We exposed FaDu cells to PMPC Psomes formed with PMPC–PDPA copolymers with different polymerization degrees to explore the effect of NPC on cell binding. The uptake kinetics, reported in Figure S6a, show almost no differences for NPC = 12, 19, and 25, and a considerably decreased uptake occurs for NPC = 6. We estimated the corresponding Langmuir-Hill isotherm fraction of bound Psomes39 from the ratio between the four kinetics and the NPC = 25 reported in Figure S6b. We normalized the fluorescence per cell and represent the experimental fraction of bound Psomes, θ, in Figure 4b. For each receptor, we define its relative expression measured by Western blot (Figure 1a) as ϕζ = ϕNζ, with the parameter ϕ being a constant with dimensions [μm–2] and dependent on the cell type alone. The Psomes were produced with average radius, R = 40 nm, and the uptake experiments were performed with bulk concentration [P] = 3.5 × 10–10 M. The area per chain, σ0 = 6.17 nm2 and PC monomer unit length a0 = 0.257 nm, while the receptor volumes can be estimated from the structural data shown in Figures 2 and S2. Finally, the binding energy of the single PC unit, EB, as well as the two semiempirical parameters, uζ and bζ, were calculated from fitting of the docking data (Figure 2a).
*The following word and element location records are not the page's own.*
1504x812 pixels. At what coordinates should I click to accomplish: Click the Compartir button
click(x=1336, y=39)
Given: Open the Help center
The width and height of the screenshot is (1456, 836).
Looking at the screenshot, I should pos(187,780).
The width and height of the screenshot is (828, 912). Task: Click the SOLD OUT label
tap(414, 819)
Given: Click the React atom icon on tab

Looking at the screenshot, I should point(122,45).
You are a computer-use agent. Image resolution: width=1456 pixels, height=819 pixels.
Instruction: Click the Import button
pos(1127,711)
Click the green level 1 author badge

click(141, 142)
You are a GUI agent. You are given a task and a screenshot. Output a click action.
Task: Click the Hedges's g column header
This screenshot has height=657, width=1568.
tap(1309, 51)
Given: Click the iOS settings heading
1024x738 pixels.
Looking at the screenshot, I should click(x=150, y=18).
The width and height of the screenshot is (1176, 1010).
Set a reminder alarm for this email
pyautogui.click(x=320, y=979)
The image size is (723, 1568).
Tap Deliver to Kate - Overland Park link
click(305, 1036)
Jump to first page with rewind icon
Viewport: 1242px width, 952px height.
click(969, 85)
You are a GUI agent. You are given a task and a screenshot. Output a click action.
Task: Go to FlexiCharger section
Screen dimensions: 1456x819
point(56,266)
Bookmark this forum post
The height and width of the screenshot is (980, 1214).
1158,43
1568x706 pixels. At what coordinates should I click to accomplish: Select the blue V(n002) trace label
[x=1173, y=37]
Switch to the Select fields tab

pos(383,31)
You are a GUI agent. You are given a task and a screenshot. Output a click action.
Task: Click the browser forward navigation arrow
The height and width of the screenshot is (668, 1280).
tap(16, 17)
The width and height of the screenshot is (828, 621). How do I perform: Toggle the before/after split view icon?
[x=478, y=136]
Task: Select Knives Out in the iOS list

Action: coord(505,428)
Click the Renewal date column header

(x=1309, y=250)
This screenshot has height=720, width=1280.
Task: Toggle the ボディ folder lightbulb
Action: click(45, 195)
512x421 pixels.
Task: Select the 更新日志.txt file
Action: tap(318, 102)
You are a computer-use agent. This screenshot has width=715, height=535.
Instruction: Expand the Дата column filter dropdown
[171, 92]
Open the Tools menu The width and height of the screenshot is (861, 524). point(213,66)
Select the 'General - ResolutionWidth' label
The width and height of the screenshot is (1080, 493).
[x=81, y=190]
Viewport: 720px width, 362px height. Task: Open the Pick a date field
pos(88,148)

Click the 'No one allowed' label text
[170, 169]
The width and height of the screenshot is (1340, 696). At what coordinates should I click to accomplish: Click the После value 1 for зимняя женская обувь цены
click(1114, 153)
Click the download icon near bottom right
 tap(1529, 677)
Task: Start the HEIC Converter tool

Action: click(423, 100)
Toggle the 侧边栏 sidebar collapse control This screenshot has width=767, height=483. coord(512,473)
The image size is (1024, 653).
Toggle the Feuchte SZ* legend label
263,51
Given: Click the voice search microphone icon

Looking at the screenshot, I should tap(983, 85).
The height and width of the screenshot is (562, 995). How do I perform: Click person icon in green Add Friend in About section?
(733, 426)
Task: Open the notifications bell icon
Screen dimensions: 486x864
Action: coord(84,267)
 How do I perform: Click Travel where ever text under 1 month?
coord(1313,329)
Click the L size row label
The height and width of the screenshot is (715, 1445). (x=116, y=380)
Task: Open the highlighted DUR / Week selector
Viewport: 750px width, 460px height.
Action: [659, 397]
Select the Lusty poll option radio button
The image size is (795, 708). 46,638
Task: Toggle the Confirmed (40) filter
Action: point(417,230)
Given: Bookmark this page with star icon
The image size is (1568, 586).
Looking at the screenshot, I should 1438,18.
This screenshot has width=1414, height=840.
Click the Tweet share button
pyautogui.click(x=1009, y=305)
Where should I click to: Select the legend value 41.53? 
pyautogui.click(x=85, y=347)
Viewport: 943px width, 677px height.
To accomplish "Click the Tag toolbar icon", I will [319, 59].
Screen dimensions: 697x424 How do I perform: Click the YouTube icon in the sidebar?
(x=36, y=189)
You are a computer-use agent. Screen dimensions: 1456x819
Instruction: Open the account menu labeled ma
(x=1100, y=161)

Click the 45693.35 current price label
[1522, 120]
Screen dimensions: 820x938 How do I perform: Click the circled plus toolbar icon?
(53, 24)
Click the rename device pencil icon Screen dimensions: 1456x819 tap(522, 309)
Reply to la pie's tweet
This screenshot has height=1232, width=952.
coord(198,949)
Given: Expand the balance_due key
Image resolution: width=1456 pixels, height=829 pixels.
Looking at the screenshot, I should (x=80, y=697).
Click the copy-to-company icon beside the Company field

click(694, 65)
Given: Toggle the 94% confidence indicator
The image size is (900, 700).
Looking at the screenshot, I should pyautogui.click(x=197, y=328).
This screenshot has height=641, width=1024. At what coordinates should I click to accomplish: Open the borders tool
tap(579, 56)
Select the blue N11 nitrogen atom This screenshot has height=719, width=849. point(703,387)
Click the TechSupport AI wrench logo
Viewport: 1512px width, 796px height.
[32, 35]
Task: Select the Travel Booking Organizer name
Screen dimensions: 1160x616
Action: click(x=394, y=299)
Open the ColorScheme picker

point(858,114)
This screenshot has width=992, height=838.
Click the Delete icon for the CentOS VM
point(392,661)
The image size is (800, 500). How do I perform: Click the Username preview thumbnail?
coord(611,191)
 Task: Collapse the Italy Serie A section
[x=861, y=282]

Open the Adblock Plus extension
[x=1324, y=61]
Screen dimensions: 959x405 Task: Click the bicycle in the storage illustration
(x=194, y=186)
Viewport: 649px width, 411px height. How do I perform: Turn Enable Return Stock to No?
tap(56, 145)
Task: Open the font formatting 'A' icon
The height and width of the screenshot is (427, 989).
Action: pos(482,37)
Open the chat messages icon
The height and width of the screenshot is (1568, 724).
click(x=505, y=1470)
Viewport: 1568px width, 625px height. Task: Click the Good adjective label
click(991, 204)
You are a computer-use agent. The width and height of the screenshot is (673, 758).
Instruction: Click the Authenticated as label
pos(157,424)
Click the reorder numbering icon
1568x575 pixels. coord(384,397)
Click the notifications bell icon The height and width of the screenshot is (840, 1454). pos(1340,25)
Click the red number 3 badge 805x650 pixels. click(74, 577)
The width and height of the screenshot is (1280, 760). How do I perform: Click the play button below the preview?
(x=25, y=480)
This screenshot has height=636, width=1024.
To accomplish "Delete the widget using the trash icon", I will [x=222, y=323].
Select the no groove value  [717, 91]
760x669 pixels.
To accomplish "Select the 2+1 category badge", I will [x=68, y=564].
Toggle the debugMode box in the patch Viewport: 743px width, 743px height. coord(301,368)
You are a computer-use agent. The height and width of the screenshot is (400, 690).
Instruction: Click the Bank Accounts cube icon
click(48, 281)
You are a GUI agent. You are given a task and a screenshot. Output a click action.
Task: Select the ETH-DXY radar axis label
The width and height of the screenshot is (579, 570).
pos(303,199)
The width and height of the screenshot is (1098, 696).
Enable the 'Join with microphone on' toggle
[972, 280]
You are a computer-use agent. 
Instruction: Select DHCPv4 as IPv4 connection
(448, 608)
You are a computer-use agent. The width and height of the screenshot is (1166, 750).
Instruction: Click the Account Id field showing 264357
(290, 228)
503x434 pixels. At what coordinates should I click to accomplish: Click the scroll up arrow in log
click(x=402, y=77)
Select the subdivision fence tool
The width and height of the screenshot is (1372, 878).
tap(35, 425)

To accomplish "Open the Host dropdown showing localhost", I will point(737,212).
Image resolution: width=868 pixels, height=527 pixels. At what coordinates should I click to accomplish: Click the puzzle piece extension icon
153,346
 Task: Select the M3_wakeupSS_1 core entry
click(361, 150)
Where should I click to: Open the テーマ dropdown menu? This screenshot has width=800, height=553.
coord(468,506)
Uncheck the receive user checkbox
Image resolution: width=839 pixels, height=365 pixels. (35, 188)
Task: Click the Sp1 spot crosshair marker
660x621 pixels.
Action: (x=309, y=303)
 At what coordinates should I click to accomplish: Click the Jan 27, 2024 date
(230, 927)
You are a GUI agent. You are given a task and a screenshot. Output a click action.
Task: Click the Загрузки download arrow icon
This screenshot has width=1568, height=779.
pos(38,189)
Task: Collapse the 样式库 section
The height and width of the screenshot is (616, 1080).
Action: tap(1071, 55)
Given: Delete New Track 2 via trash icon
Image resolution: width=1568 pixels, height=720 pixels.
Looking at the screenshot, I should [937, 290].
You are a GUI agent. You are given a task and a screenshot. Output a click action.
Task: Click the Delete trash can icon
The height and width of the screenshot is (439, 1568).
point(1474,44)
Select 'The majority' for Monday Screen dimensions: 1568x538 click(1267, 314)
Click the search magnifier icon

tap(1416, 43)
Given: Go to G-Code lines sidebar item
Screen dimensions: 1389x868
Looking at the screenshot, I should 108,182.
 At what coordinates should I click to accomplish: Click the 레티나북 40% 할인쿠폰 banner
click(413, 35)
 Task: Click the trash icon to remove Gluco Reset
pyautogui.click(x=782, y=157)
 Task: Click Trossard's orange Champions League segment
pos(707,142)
We can thus fit eq 9 for the experimental fraction of bound Psomes, θ, using the corresponding ϕ. In Figure 4b, we report the fitted experimental fraction of bound Psomes (and experimental data points) and the total binding energy calculated using eq 8 which shows a clear minimum at NPC ∼ 40. This indicates that by increasing the number of PC units we can increase the total avidity up to a certain limit. For NPC > 40, the steric repulsive potential dominates the overall interaction limiting the binding to the first PC unit on the Psome surface.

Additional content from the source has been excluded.